Ray Whitrod came to national prominence when he resigned as Queensland's Commissioner of Police as a protest against corruption. It was a very public stand that enhanced his reputation as an officer of unusual integrity, dedicated to improving standards and lifting the level of education within the force. In this interview, Ray looks back over a long and distinguished career, giving a fascinating insight into police culture.

Born in Adelaide in 1915, his memories of childhood are marked by his family's poverty - always leaving the table hungry, embarrassed at school by his castoff clothes. Like many others during the Depression, he took a swag to the country looking for any job he could get - a time he describes as his lowest point.

Things changed when he met Mavis, seven years his senior and a teacher. She gave him a much-needed boost in confidence and her parents encouraged him to apply for the police force, where he was immediately made a detective due to the matriculation level he had attained at high school.

With the advent of World War Two, Ray joined the RAAF as a navigator. He had a hard time readjusting to family life after four intense years of fighting, but by the late 1940s, with the Cold War at its peak, Ray had settled down into a new role, helping to set up the Australian Security Intelligence Organisation (ASIO).
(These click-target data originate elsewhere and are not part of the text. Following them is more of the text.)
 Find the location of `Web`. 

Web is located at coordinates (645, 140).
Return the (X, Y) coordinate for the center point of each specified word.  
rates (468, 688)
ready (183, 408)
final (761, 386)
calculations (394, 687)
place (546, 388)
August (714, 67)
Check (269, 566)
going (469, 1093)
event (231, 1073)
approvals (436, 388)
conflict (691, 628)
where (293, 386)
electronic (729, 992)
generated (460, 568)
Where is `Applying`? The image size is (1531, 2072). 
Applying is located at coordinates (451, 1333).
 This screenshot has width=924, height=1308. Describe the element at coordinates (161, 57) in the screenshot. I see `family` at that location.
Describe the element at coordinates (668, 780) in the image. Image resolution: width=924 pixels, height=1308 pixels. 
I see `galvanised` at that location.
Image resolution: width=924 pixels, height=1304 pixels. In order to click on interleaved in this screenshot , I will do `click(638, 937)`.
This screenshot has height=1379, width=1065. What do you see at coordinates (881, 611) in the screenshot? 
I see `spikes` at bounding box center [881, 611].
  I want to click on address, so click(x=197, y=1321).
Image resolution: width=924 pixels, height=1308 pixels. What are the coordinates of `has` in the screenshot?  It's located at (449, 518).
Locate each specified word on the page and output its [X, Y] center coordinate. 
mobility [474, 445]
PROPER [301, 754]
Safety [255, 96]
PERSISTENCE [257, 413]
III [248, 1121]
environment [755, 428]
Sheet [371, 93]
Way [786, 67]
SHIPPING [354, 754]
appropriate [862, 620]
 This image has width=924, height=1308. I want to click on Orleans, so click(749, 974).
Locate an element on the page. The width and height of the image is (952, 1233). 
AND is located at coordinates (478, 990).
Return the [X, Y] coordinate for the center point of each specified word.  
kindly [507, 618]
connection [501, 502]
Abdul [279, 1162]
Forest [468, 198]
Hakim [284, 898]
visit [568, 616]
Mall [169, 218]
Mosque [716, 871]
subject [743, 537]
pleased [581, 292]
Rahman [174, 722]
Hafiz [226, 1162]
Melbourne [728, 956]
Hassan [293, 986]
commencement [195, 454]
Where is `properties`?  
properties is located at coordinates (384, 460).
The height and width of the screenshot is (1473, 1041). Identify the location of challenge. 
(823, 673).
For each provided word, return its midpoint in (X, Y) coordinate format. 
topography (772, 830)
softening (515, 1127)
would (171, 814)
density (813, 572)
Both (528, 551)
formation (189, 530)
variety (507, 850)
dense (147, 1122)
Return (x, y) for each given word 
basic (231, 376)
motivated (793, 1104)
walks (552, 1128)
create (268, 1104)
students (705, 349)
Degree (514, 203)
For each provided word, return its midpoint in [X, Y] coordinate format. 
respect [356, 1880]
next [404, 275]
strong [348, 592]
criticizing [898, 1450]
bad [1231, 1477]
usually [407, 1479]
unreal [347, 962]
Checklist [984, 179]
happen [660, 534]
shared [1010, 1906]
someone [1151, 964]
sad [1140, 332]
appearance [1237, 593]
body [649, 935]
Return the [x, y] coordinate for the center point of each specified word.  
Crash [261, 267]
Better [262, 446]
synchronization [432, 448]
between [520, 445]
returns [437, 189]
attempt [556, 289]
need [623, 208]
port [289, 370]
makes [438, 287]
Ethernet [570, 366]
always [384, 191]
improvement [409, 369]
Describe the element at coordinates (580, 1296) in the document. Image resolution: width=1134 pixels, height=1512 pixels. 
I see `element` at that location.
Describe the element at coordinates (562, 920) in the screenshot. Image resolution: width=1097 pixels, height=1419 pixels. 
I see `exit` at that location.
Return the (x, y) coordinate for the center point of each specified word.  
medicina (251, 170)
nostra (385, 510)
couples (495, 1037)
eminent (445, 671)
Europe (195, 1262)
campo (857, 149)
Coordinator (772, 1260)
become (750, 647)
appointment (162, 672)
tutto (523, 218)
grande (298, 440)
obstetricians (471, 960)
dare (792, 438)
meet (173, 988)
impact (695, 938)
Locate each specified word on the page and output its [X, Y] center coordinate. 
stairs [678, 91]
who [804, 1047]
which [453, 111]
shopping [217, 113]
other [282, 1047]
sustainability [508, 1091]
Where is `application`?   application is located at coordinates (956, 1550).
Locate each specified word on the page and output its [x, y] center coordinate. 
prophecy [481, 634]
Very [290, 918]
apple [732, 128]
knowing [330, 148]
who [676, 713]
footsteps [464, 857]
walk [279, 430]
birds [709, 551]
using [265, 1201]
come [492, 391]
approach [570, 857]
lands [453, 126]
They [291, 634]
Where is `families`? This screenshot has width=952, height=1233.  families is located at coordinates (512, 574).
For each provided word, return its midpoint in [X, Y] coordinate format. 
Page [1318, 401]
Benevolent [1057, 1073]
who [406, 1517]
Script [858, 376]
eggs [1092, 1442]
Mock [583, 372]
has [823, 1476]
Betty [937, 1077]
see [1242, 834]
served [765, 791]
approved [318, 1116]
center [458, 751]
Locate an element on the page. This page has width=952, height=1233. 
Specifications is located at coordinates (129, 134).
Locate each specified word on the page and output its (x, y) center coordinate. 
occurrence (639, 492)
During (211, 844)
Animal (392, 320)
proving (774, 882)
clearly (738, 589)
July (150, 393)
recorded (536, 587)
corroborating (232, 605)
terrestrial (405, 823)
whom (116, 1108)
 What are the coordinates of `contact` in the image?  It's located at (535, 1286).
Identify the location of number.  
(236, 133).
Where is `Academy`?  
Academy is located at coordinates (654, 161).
Other appointments included head of the Commonwealth Investigation Service, which he helped transform into the Federal Police, and Police Commissioner in New Guinea before he accepted the controversial Queensland posting in 1970. His reform efforts met with strong opposition, both from within the force and the Queensland Government. Finally, in 1976, he quit in outrage after Premier Jo Bjelke-Petersen insisted on promoting officers who were known to be corrupt. The resulting public controversy eventually led to the infamous Fitzgerald Inquiry.

After retirement, Ray Whitrod continued his commitment to serve the Australian public. He lectured in criminology at the Australian National University, worked with cancer patients, visited prisons and, together with his wife Mavis, was the driving force behind the establishment of the South Australian Victims of Crime Service.